---------- Document section
This consulting process about Bill 9 required 10% of voters residing within an amalgamated municipality to sign a petition to demand the holding of a referendum on de-amalgamation. To succeed, a referendum had to fulfill two conditions:
- A majority must vote yes to de-amalgamation.
- 'Yes' voters must represent at least 35% of all registered electors.

Referendums were held on June 20, 2004 in 89 of the former municipalities of Québec. The 'Yes' vote recorded majorities in several municipalities, but did not reach the required threshold of 35% of registered voters. A total of 32 former municipalities met the conditions required to de-amalgamate and were re-established on January 1, 2006.
--------------------
---------- Provided data
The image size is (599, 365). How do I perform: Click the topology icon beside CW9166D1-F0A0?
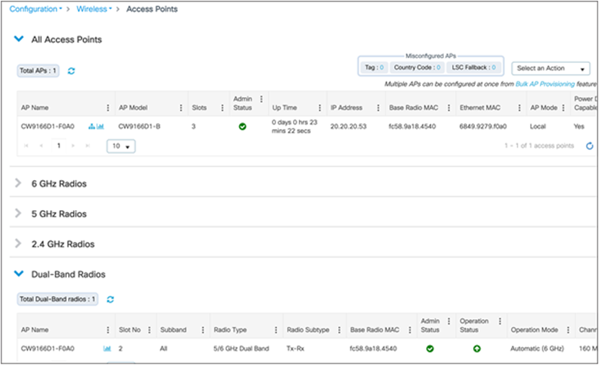point(91,127)
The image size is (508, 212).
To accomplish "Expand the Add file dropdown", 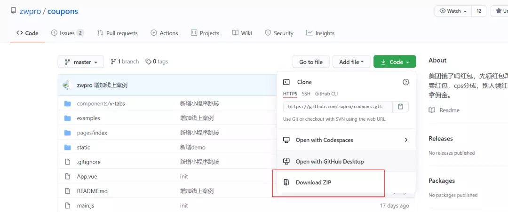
--------------------
[Challenges]
- 1) From the passage on Québec de-amalgamation, list each percentage and each count of former municipalities it gives, with what each one refers to.
- 2) According to the passage on Québec de-amalgamation, when were the former municipalities that met the conditions re-established?

[Solutions]
- 1)
- 10%: the share of voters living in an amalgamated municipality who had to sign a petition to demand a referendum on de-amalgamation
- 35%: the minimum share of all registered electors that 'Yes' voters had to represent for a referendum to succeed
- 89: the number of former municipalities where referendums were held on June 20, 2004
- 32: the number of former municipalities that met the conditions to de-amalgamate and were re-established

- 2) January 1, 2006